- What you are asked to do: Write the entries below out again without a single difference.

- Records supplied:
▽

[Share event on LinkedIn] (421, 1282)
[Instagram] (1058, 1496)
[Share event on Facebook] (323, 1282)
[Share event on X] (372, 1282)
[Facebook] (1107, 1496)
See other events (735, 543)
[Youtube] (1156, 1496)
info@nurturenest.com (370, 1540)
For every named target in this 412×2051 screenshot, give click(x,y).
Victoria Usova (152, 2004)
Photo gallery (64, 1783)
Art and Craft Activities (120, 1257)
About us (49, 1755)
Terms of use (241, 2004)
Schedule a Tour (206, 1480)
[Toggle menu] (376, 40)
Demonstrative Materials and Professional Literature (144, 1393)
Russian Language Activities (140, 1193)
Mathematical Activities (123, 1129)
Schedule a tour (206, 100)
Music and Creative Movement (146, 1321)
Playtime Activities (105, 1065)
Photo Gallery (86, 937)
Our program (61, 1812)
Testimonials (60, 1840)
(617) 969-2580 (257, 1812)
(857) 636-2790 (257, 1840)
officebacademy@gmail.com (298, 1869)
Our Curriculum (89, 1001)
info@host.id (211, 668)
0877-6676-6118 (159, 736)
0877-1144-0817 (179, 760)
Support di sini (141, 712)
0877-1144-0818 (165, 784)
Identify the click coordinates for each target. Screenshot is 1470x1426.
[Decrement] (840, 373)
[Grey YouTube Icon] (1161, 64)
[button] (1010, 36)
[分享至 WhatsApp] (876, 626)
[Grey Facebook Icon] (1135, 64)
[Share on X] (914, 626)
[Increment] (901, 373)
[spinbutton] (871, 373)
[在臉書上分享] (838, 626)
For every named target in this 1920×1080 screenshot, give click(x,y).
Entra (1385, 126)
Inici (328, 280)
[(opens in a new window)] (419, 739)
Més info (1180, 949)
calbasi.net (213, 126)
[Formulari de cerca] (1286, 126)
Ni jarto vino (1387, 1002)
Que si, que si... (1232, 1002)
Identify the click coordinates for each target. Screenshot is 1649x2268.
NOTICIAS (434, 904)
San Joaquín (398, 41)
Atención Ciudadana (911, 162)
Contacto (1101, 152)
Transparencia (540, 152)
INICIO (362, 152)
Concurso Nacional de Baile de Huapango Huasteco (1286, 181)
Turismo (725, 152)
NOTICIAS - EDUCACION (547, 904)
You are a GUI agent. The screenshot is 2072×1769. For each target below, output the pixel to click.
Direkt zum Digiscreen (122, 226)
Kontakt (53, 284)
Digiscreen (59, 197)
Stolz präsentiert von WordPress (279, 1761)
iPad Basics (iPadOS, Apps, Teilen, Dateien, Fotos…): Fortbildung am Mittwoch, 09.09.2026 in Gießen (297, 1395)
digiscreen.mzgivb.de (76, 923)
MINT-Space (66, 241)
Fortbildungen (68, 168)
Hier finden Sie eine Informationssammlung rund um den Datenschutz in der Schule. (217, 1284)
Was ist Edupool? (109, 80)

△

- Exercise answer:
[Share event on LinkedIn] (421, 1282)
[Instagram] (1058, 1496)
[Share event on Facebook] (323, 1282)
[Share event on X] (372, 1282)
[Facebook] (1107, 1496)
See other events (735, 543)
[Youtube] (1156, 1496)
info@nurturenest.com (370, 1540)
For every named target in this 412×2051 screenshot, give click(x,y).
Victoria Usova (152, 2004)
Photo gallery (64, 1783)
Art and Craft Activities (120, 1257)
About us (49, 1755)
Terms of use (241, 2004)
Schedule a Tour (206, 1480)
[Toggle menu] (376, 40)
Demonstrative Materials and Professional Literature (144, 1393)
Russian Language Activities (140, 1193)
Mathematical Activities (123, 1129)
Schedule a tour (206, 100)
Music and Creative Movement (146, 1321)
Playtime Activities (105, 1065)
Photo Gallery (86, 937)
Our program (61, 1812)
Testimonials (60, 1840)
(617) 969-2580 (257, 1812)
(857) 636-2790 (257, 1840)
officebacademy@gmail.com (298, 1869)
Our Curriculum (89, 1001)
info@host.id (211, 668)
0877-6676-6118 (159, 736)
0877-1144-0817 (179, 760)
Support di sini (141, 712)
0877-1144-0818 (165, 784)
Identify the click coordinates for each target. Screenshot is 1470x1426.
[Decrement] (840, 373)
[Grey YouTube Icon] (1161, 64)
[button] (1010, 36)
[分享至 WhatsApp] (876, 626)
[Grey Facebook Icon] (1135, 64)
[Share on X] (914, 626)
[Increment] (901, 373)
[spinbutton] (871, 373)
[在臉書上分享] (838, 626)
For every named target in this 1920×1080 screenshot, give click(x,y).
Entra (1385, 126)
Inici (328, 280)
[(opens in a new window)] (419, 739)
Més info (1180, 949)
calbasi.net (213, 126)
[Formulari de cerca] (1286, 126)
Ni jarto vino (1387, 1002)
Que si, que si... (1232, 1002)
Identify the click coordinates for each target. Screenshot is 1649x2268.
NOTICIAS (434, 904)
San Joaquín (398, 41)
Atención Ciudadana (911, 162)
Contacto (1101, 152)
Transparencia (540, 152)
INICIO (362, 152)
Concurso Nacional de Baile de Huapango Huasteco (1286, 181)
Turismo (725, 152)
NOTICIAS - EDUCACION (547, 904)
You are a GUI agent. The screenshot is 2072×1769. For each target below, output the pixel to click.
Direkt zum Digiscreen (122, 226)
Kontakt (53, 284)
Digiscreen (59, 197)
Stolz präsentiert von WordPress (279, 1761)
iPad Basics (iPadOS, Apps, Teilen, Dateien, Fotos…): Fortbildung am Mittwoch, 09.09.2026 in Gießen (297, 1395)
digiscreen.mzgivb.de (76, 923)
MINT-Space (66, 241)
Fortbildungen (68, 168)
Hier finden Sie eine Informationssammlung rund um den Datenschutz in der Schule. (217, 1284)
Was ist Edupool? (109, 80)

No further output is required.